◆ **Problem description**
Go through the data that follows and restate each line exactly as it reads.

◆ **Task material**
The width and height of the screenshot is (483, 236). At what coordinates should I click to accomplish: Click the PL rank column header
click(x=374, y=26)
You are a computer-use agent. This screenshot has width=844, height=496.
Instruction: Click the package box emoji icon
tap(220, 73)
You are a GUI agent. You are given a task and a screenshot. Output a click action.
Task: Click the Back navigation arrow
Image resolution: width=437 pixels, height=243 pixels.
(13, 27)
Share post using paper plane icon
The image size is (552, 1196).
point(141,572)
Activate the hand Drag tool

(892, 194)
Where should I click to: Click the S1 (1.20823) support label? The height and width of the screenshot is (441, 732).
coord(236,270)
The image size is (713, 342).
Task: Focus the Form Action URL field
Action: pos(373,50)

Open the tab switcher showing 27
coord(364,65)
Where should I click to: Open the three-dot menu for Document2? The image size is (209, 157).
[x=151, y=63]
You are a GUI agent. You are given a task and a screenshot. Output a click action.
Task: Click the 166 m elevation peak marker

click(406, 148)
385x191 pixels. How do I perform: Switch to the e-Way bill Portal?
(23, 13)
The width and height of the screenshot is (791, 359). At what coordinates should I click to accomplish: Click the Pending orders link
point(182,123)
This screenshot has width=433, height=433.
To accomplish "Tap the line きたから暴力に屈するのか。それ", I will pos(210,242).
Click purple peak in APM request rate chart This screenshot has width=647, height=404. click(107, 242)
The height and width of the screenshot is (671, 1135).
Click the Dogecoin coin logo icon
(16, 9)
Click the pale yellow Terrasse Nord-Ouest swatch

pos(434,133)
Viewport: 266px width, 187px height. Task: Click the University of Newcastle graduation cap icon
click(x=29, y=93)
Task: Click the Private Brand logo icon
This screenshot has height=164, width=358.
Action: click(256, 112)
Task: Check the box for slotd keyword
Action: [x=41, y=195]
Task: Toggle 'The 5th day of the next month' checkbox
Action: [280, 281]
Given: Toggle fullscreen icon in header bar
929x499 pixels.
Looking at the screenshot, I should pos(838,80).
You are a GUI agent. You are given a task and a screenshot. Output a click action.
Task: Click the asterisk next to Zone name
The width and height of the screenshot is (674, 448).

◆ **Answer to the problem**
The width and height of the screenshot is (483, 236). At what coordinates should I click to accomplish: Click the PL rank column header
click(x=374, y=26)
You are a computer-use agent. This screenshot has width=844, height=496.
Instruction: Click the package box emoji icon
tap(220, 73)
You are a GUI agent. You are given a task and a screenshot. Output a click action.
Task: Click the Back navigation arrow
Image resolution: width=437 pixels, height=243 pixels.
(13, 27)
Share post using paper plane icon
The image size is (552, 1196).
point(141,572)
Activate the hand Drag tool

(892, 194)
Where should I click to: Click the S1 (1.20823) support label? The height and width of the screenshot is (441, 732).
coord(236,270)
The image size is (713, 342).
Task: Focus the Form Action URL field
Action: pos(373,50)

Open the tab switcher showing 27
coord(364,65)
Where should I click to: Open the three-dot menu for Document2? The image size is (209, 157).
[x=151, y=63]
You are a GUI agent. You are given a task and a screenshot. Output a click action.
Task: Click the 166 m elevation peak marker

click(406, 148)
385x191 pixels. How do I perform: Switch to the e-Way bill Portal?
(23, 13)
The width and height of the screenshot is (791, 359). At what coordinates should I click to accomplish: Click the Pending orders link
point(182,123)
This screenshot has width=433, height=433.
To accomplish "Tap the line きたから暴力に屈するのか。それ", I will pos(210,242).
Click purple peak in APM request rate chart This screenshot has width=647, height=404. click(107, 242)
The height and width of the screenshot is (671, 1135).
Click the Dogecoin coin logo icon
(16, 9)
Click the pale yellow Terrasse Nord-Ouest swatch

pos(434,133)
Viewport: 266px width, 187px height. Task: Click the University of Newcastle graduation cap icon
click(x=29, y=93)
Task: Click the Private Brand logo icon
This screenshot has height=164, width=358.
Action: click(256, 112)
Task: Check the box for slotd keyword
Action: [x=41, y=195]
Task: Toggle 'The 5th day of the next month' checkbox
Action: [280, 281]
Given: Toggle fullscreen icon in header bar
929x499 pixels.
Looking at the screenshot, I should pos(838,80).
You are a GUI agent. You are given a task and a screenshot. Output a click action.
Task: Click the asterisk next to Zone name
The width and height of the screenshot is (674, 448).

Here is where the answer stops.